:: Task brief ::
Give back all the entries below. Omit none of them.

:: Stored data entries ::
[Start of Attachment]

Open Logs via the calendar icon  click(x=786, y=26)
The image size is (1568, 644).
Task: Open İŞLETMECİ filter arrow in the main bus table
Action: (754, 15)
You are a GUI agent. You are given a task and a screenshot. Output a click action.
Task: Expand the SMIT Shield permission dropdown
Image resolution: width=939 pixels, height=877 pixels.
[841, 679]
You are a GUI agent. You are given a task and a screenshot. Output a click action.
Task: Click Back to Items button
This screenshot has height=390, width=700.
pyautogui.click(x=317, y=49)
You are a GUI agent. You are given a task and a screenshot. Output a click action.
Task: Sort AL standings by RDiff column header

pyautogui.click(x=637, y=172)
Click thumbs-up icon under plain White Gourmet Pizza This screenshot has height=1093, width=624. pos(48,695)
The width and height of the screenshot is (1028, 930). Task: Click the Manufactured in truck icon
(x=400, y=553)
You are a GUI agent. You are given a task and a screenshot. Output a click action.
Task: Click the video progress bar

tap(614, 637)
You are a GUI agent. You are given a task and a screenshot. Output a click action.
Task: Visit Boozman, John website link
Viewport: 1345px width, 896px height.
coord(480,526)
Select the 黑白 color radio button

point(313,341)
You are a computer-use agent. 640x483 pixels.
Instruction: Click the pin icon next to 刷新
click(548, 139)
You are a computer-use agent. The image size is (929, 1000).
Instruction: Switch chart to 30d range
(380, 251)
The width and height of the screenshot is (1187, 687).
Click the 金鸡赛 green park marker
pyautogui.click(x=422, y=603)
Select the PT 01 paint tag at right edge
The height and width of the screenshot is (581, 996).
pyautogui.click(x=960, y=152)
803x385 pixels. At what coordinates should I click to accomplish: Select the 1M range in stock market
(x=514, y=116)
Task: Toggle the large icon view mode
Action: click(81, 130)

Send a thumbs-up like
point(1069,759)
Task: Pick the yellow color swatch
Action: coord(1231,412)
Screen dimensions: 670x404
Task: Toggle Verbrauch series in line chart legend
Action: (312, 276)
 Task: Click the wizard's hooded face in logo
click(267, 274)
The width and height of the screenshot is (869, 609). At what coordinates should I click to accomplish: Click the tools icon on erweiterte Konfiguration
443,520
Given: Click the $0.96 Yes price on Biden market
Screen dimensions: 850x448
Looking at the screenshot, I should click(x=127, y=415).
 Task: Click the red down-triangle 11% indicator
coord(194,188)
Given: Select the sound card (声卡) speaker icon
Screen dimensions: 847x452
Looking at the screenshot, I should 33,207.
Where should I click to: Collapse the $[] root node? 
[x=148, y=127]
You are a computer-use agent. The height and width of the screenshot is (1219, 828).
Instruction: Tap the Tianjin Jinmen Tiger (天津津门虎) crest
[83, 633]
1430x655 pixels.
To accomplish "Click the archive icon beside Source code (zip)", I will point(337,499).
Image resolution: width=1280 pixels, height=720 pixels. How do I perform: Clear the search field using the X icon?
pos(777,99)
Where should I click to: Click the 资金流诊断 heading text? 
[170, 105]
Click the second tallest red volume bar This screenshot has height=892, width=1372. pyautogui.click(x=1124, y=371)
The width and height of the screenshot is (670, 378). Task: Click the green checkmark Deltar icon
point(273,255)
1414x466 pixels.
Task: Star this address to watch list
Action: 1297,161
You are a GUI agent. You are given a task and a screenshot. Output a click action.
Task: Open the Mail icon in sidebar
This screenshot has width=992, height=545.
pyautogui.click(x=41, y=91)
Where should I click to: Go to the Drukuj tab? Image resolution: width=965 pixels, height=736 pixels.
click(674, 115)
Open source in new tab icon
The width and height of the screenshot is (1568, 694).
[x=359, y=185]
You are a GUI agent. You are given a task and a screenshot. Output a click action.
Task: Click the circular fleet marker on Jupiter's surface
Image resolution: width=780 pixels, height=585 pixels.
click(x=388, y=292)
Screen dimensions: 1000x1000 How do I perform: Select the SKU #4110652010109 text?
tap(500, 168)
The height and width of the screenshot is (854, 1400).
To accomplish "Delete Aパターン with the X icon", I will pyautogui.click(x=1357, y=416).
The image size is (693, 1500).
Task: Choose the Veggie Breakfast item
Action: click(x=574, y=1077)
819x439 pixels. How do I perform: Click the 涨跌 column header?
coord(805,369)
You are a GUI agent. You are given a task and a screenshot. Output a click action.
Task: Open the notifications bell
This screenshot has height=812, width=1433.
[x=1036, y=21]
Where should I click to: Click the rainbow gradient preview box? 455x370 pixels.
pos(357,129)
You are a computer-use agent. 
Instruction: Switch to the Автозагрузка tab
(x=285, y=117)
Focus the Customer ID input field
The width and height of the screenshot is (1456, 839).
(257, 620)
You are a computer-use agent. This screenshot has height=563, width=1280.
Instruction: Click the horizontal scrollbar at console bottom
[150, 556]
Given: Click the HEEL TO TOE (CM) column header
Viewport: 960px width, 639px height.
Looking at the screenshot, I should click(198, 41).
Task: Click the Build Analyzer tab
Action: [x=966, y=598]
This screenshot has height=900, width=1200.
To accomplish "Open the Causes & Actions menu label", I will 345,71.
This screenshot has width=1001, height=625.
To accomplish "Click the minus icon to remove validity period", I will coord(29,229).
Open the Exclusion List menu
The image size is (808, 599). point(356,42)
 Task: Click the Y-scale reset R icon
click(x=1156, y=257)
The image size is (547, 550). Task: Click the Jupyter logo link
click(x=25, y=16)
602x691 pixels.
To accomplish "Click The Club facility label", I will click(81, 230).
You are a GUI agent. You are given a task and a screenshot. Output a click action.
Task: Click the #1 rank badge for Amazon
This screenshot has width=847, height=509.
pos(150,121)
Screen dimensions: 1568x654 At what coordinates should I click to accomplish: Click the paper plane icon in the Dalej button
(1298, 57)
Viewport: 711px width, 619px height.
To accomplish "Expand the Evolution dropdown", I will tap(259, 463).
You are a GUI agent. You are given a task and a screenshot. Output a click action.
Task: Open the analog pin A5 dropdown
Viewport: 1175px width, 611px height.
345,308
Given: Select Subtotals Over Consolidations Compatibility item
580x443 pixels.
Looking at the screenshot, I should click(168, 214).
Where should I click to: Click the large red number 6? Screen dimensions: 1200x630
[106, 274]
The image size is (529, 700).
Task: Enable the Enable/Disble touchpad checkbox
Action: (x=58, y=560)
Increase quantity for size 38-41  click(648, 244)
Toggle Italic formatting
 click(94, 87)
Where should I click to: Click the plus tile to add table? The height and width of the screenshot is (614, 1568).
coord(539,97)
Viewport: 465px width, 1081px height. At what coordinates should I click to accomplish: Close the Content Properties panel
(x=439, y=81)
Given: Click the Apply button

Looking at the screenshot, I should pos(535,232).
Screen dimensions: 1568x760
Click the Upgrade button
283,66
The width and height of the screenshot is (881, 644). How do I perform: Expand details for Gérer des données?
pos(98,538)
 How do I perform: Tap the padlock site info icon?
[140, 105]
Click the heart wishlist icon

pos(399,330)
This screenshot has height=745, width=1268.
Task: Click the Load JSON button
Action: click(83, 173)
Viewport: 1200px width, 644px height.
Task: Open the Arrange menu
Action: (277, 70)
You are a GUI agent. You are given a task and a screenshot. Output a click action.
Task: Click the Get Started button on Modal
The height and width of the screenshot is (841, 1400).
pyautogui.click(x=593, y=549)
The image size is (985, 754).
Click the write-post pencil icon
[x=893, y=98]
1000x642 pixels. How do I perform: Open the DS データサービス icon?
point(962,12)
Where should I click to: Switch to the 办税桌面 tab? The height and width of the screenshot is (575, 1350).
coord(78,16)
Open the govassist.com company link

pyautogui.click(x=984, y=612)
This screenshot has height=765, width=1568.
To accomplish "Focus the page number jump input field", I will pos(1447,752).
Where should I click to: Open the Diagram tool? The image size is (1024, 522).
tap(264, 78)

[End of Attachment]

:: Solution for this task ::
Open Logs via the calendar icon  click(x=786, y=26)
The image size is (1568, 644).
Task: Open İŞLETMECİ filter arrow in the main bus table
Action: (754, 15)
You are a GUI agent. You are given a task and a screenshot. Output a click action.
Task: Expand the SMIT Shield permission dropdown
Image resolution: width=939 pixels, height=877 pixels.
[841, 679]
You are a GUI agent. You are given a task and a screenshot. Output a click action.
Task: Click Back to Items button
This screenshot has height=390, width=700.
pyautogui.click(x=317, y=49)
You are a GUI agent. You are given a task and a screenshot. Output a click action.
Task: Sort AL standings by RDiff column header

pyautogui.click(x=637, y=172)
Click thumbs-up icon under plain White Gourmet Pizza This screenshot has height=1093, width=624. pos(48,695)
The width and height of the screenshot is (1028, 930). Task: Click the Manufactured in truck icon
(x=400, y=553)
You are a GUI agent. You are given a task and a screenshot. Output a click action.
Task: Click the video progress bar

tap(614, 637)
You are a GUI agent. You are given a task and a screenshot. Output a click action.
Task: Visit Boozman, John website link
Viewport: 1345px width, 896px height.
coord(480,526)
Select the 黑白 color radio button

point(313,341)
You are a computer-use agent. 640x483 pixels.
Instruction: Click the pin icon next to 刷新
click(548, 139)
You are a computer-use agent. The image size is (929, 1000).
Instruction: Switch chart to 30d range
(380, 251)
The width and height of the screenshot is (1187, 687).
Click the 金鸡赛 green park marker
pyautogui.click(x=422, y=603)
Select the PT 01 paint tag at right edge
The height and width of the screenshot is (581, 996).
pyautogui.click(x=960, y=152)
803x385 pixels. At what coordinates should I click to accomplish: Select the 1M range in stock market
(x=514, y=116)
Task: Toggle the large icon view mode
Action: click(81, 130)

Send a thumbs-up like
point(1069,759)
Task: Pick the yellow color swatch
Action: coord(1231,412)
Screen dimensions: 670x404
Task: Toggle Verbrauch series in line chart legend
Action: (312, 276)
 Task: Click the wizard's hooded face in logo
click(267, 274)
The width and height of the screenshot is (869, 609). At what coordinates should I click to accomplish: Click the tools icon on erweiterte Konfiguration
443,520
Given: Click the $0.96 Yes price on Biden market
Screen dimensions: 850x448
Looking at the screenshot, I should click(x=127, y=415).
 Task: Click the red down-triangle 11% indicator
coord(194,188)
Given: Select the sound card (声卡) speaker icon
Screen dimensions: 847x452
Looking at the screenshot, I should 33,207.
Where should I click to: Collapse the $[] root node? 
[x=148, y=127]
You are a computer-use agent. The height and width of the screenshot is (1219, 828).
Instruction: Tap the Tianjin Jinmen Tiger (天津津门虎) crest
[83, 633]
1430x655 pixels.
To accomplish "Click the archive icon beside Source code (zip)", I will point(337,499).
Image resolution: width=1280 pixels, height=720 pixels. How do I perform: Clear the search field using the X icon?
pos(777,99)
Where should I click to: Click the 资金流诊断 heading text? 
[170, 105]
Click the second tallest red volume bar This screenshot has height=892, width=1372. pyautogui.click(x=1124, y=371)
The width and height of the screenshot is (670, 378). Task: Click the green checkmark Deltar icon
point(273,255)
1414x466 pixels.
Task: Star this address to watch list
Action: 1297,161
You are a GUI agent. You are given a task and a screenshot. Output a click action.
Task: Open the Mail icon in sidebar
This screenshot has width=992, height=545.
pyautogui.click(x=41, y=91)
Where should I click to: Go to the Drukuj tab? Image resolution: width=965 pixels, height=736 pixels.
click(674, 115)
Open source in new tab icon
The width and height of the screenshot is (1568, 694).
[x=359, y=185]
You are a GUI agent. You are given a task and a screenshot. Output a click action.
Task: Click the circular fleet marker on Jupiter's surface
Image resolution: width=780 pixels, height=585 pixels.
click(x=388, y=292)
Screen dimensions: 1000x1000 How do I perform: Select the SKU #4110652010109 text?
tap(500, 168)
The height and width of the screenshot is (854, 1400).
To accomplish "Delete Aパターン with the X icon", I will pyautogui.click(x=1357, y=416).
The image size is (693, 1500).
Task: Choose the Veggie Breakfast item
Action: click(x=574, y=1077)
819x439 pixels. How do I perform: Click the 涨跌 column header?
coord(805,369)
You are a GUI agent. You are given a task and a screenshot. Output a click action.
Task: Open the notifications bell
This screenshot has height=812, width=1433.
[x=1036, y=21]
Where should I click to: Click the rainbow gradient preview box? 455x370 pixels.
pos(357,129)
You are a computer-use agent. 
Instruction: Switch to the Автозагрузка tab
(x=285, y=117)
Focus the Customer ID input field
The width and height of the screenshot is (1456, 839).
(257, 620)
You are a computer-use agent. This screenshot has height=563, width=1280.
Instruction: Click the horizontal scrollbar at console bottom
[150, 556]
Given: Click the HEEL TO TOE (CM) column header
Viewport: 960px width, 639px height.
Looking at the screenshot, I should click(198, 41).
Task: Click the Build Analyzer tab
Action: [x=966, y=598]
This screenshot has height=900, width=1200.
To accomplish "Open the Causes & Actions menu label", I will 345,71.
This screenshot has width=1001, height=625.
To accomplish "Click the minus icon to remove validity period", I will coord(29,229).
Open the Exclusion List menu
The image size is (808, 599). point(356,42)
 Task: Click the Y-scale reset R icon
click(x=1156, y=257)
The image size is (547, 550). Task: Click the Jupyter logo link
click(x=25, y=16)
602x691 pixels.
To accomplish "Click The Club facility label", I will click(81, 230).
You are a GUI agent. You are given a task and a screenshot. Output a click action.
Task: Click the #1 rank badge for Amazon
This screenshot has width=847, height=509.
pos(150,121)
Screen dimensions: 1568x654 At what coordinates should I click to accomplish: Click the paper plane icon in the Dalej button
(1298, 57)
Viewport: 711px width, 619px height.
To accomplish "Expand the Evolution dropdown", I will tap(259, 463).
You are a GUI agent. You are given a task and a screenshot. Output a click action.
Task: Open the analog pin A5 dropdown
Viewport: 1175px width, 611px height.
345,308
Given: Select Subtotals Over Consolidations Compatibility item
580x443 pixels.
Looking at the screenshot, I should click(168, 214).
Where should I click to: Click the large red number 6? Screen dimensions: 1200x630
[106, 274]
The image size is (529, 700).
Task: Enable the Enable/Disble touchpad checkbox
Action: (x=58, y=560)
Increase quantity for size 38-41  click(648, 244)
Toggle Italic formatting
 click(94, 87)
Where should I click to: Click the plus tile to add table? The height and width of the screenshot is (614, 1568).
coord(539,97)
Viewport: 465px width, 1081px height. At what coordinates should I click to accomplish: Close the Content Properties panel
(x=439, y=81)
Given: Click the Apply button

Looking at the screenshot, I should pos(535,232).
Screen dimensions: 1568x760
Click the Upgrade button
283,66
The width and height of the screenshot is (881, 644). How do I perform: Expand details for Gérer des données?
pos(98,538)
 How do I perform: Tap the padlock site info icon?
[140, 105]
Click the heart wishlist icon

pos(399,330)
This screenshot has height=745, width=1268.
Task: Click the Load JSON button
Action: click(83, 173)
Viewport: 1200px width, 644px height.
Task: Open the Arrange menu
Action: (277, 70)
You are a GUI agent. You are given a task and a screenshot. Output a click action.
Task: Click the Get Started button on Modal
The height and width of the screenshot is (841, 1400).
pyautogui.click(x=593, y=549)
The image size is (985, 754).
Click the write-post pencil icon
[x=893, y=98]
1000x642 pixels. How do I perform: Open the DS データサービス icon?
point(962,12)
Where should I click to: Switch to the 办税桌面 tab? The height and width of the screenshot is (575, 1350).
coord(78,16)
Open the govassist.com company link

pyautogui.click(x=984, y=612)
This screenshot has height=765, width=1568.
To accomplish "Focus the page number jump input field", I will pos(1447,752).
Where should I click to: Open the Diagram tool? The image size is (1024, 522).
tap(264, 78)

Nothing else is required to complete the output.